A Lei do Estado Beta de 2022 criou cargos jurídicos fora da estrutura da Procuradoria do Estado, com funções de representação judicial, consultoria ou assessoramento jurídico de autarquias e fundações públicas estaduais. Diante do exposto e da jurisprudência do Supremo Tribunal Federal, é correto afirmar que a norma é:
- A)constitucional, pois as autarquias e as fundações públicas estaduais pertencem à Administração Pública estadual e podem ser assistidas por advogados públicos;
Errada, porque o fato de autarquias e fundações integrarem a Administração estadual não autoriza a criação de cargos jurídicos paralelos fora da Procuradoria do Estado.
- B)inconstitucional, por violar a unicidade orgânica da advocacia pública estadual, que é incompatível com a criação de órgãos jurídicos paralelos para o desempenho das mesmas atribuições;
Certa, pois o STF reconhece a unicidade orgânica da advocacia pública estadual e veda órgãos jurídicos paralelos para exercer as mesmas atribuições constitucionais.
- C)constitucional, pois os procuradores dos Estados detêm atribuição das funções de representação judicial, consultoria e assessoramento jurídico apenas no âmbito da Administração Pública direta;
Errada, porque os Procuradores dos Estados também atuam em autarquias e fundações, e não apenas na Administração direta.
- D)inconstitucional, pois as autarquias e fundações públicas estaduais não pertencem à Administração Pública estadual e não podem ser assistidas por advogados públicos;
Errada, porque autarquias e fundações públicas estaduais integram a Administração Pública indireta estadual e podem, sim, ser assistidas por advocacia pública, desde que dentro do modelo constitucional.
- E)constitucional, pois se enquadra dentro das hipóteses específicas em que foram reconhecidas as exceções à unicidade orgânica da advocacia pública estadual.
Errada, porque as exceções à unicidade orgânica da advocacia pública estadual são restritas e não abrangem a criação ampla de cargos jurídicos paralelos para autarquias e fundações.
Gabarito: B
A Constituição organiza a advocacia pública de forma bem centralizada no âmbito estadual.
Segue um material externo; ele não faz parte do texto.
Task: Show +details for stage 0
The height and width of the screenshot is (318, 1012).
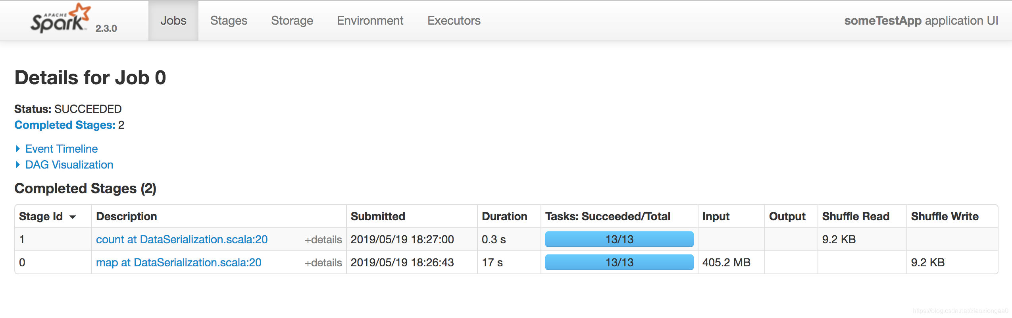Action: point(323,263)
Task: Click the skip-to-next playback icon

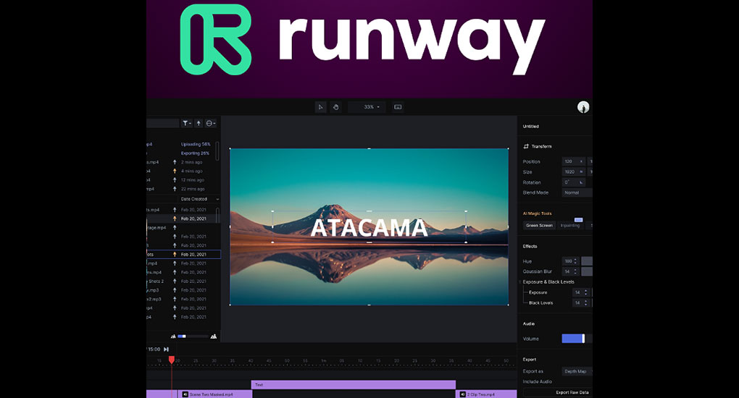Action: click(167, 349)
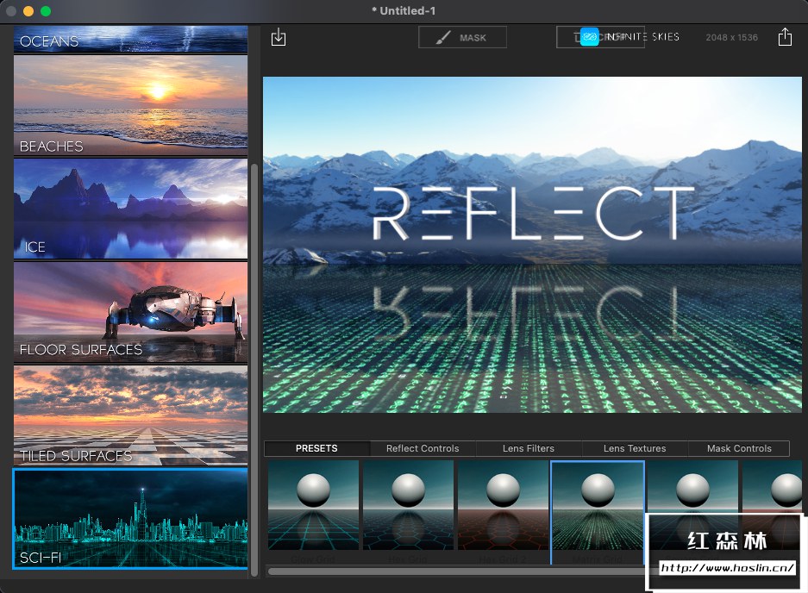Select the Floor Surfaces category
The image size is (808, 593).
click(130, 312)
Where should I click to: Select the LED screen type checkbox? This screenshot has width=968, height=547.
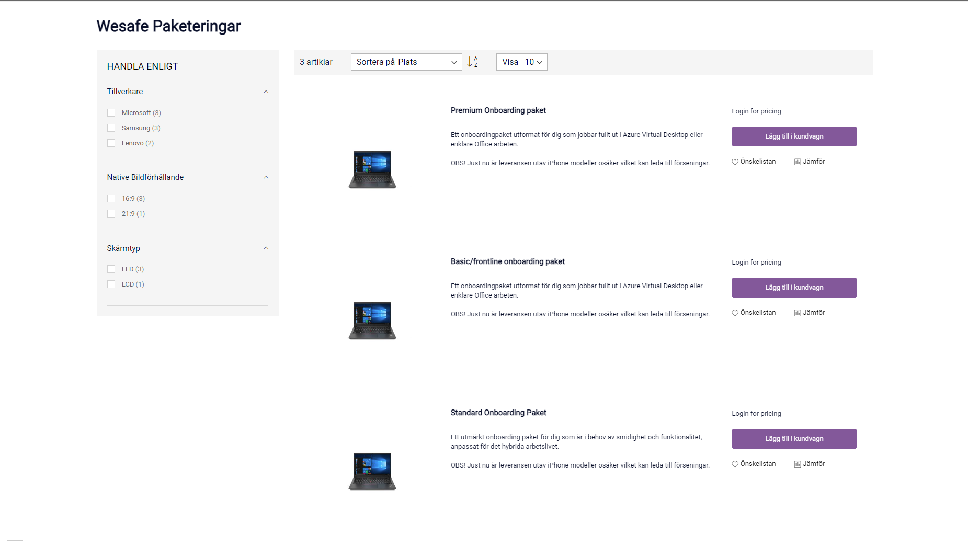point(111,269)
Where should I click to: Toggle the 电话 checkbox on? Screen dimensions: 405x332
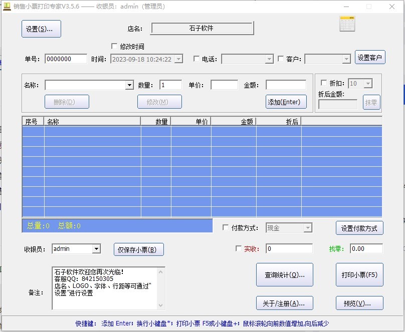tap(196, 59)
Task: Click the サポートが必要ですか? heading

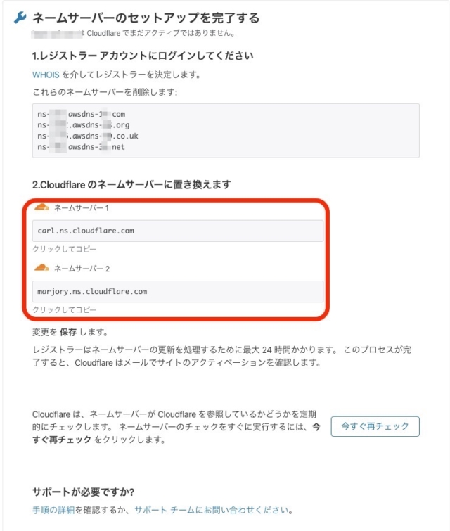Action: [x=83, y=492]
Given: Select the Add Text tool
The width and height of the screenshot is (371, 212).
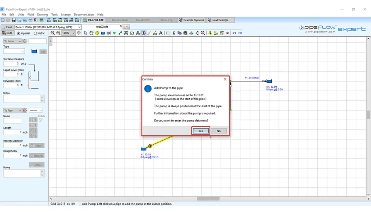Looking at the screenshot, I should point(161,33).
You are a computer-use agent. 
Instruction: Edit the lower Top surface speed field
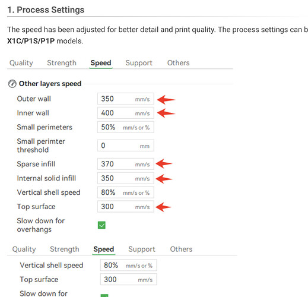[x=128, y=279]
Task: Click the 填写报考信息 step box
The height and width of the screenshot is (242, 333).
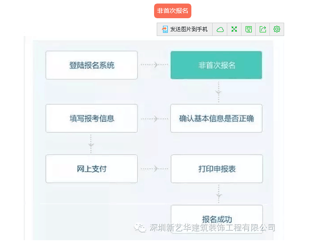Action: (91, 119)
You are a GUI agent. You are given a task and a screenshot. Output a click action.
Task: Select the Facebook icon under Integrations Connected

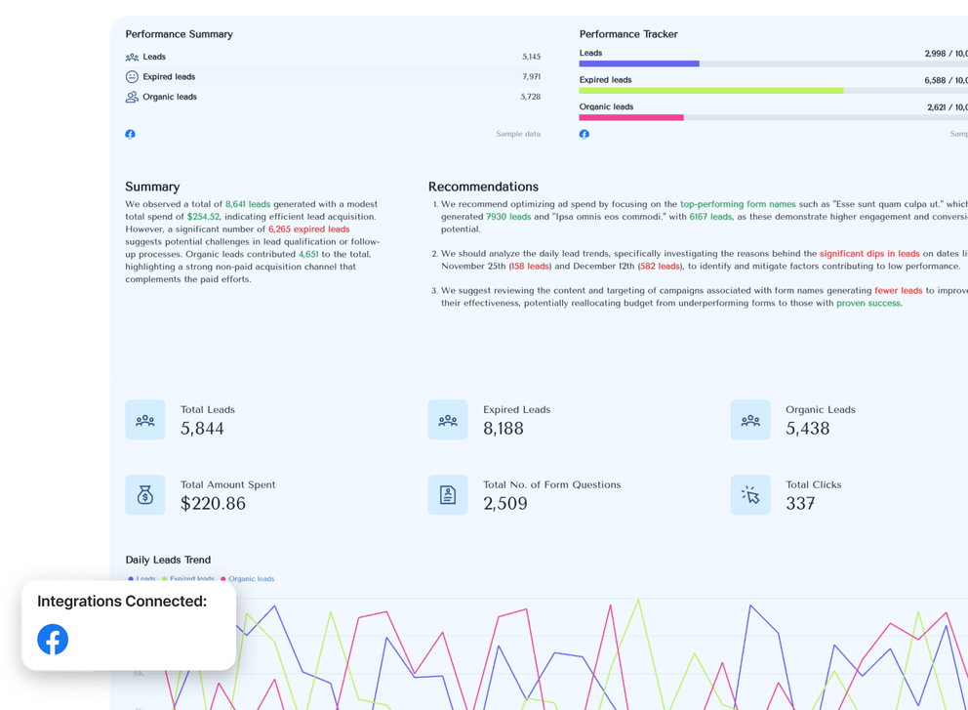pos(52,640)

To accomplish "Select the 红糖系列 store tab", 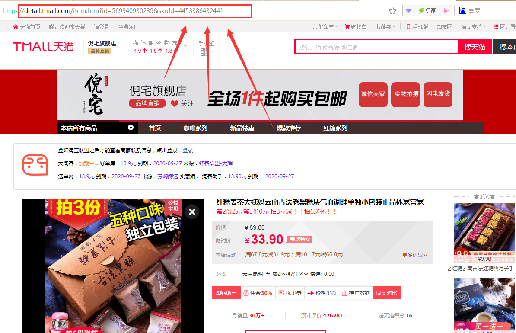I will [x=335, y=128].
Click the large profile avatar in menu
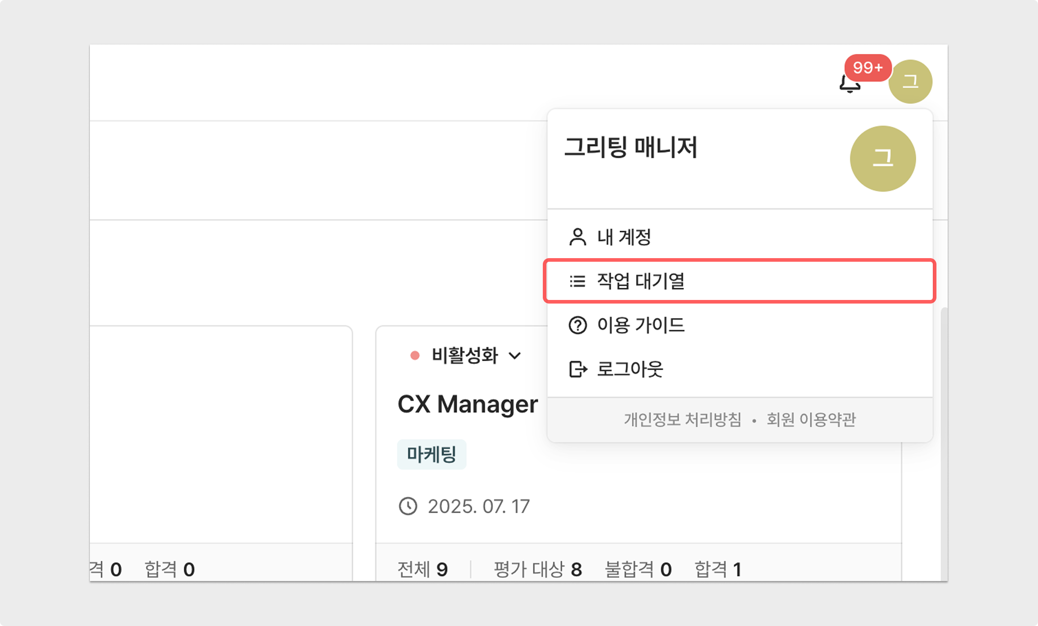 point(883,159)
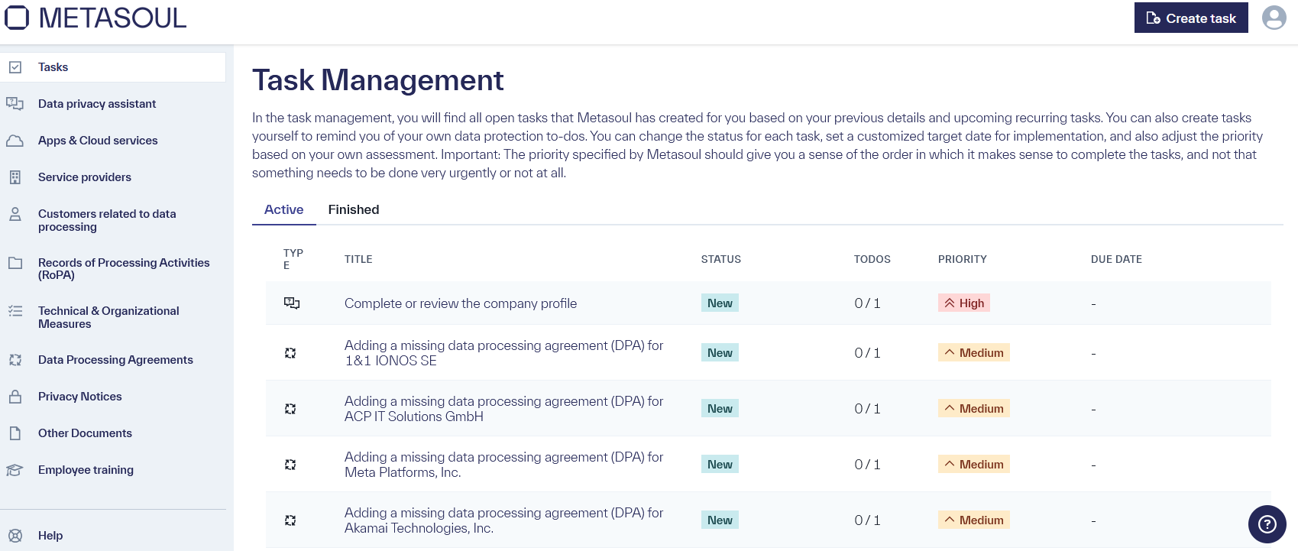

Em regra, a representação judicial e a consultoria jurídica do Estado cabem aos Procuradores dos Estados e do Distrito Federal, nos termos do art. 132 da CF. A ideia aqui é simples: evitar que o ente estadual crie estruturas paralelas para fazer a mesma função jurídica, como se cada autarquia ganhasse seu próprio "mini escritório" fora do modelo constitucional. O STF tem jurisprudência firme no sentido de que existe uma unicidade orgânica da advocacia pública estadual, o que impede a criação de cargos ou órgãos jurídicos fora da Procuradoria do Estado para desempenhar atribuições típicas de representação judicial, consultoria e assessoramento jurídico. Em outras palavras: autarquias e fundações públicas até integram a Administração indireta estadual, mas isso não autoriza que o Estado crie, por lei, uma advocacia paralela para elas, fora da estrutura constitucionalmente prevista. Por isso, a lei do Estado Beta é inconstitucional. Ao criar cargos jurídicos separados da Procuradoria, com exatamente as funções reservadas à advocacia pública estadual, a norma viola o art. 132 da Constituição e o entendimento do STF sobre a impossibilidade de multiplicar órgãos jurídicos com as mesmas atribuições. O problema não é a existência de advogados públicos, mas sim a criação de uma estrutura concorrente e paralela ao modelo constitucional. Resumo para levar para a prova: a advocacia pública estadual não é um sistema livre para o legislador inventar como quiser. O STF aceita exceções muito pontuais, mas a regra é a concentração dessas funções na Procuradoria do Estado. Se a lei cria órgão jurídico paralelo com as mesmas tarefas, acende o alerta vermelho da inconstitucionalidade.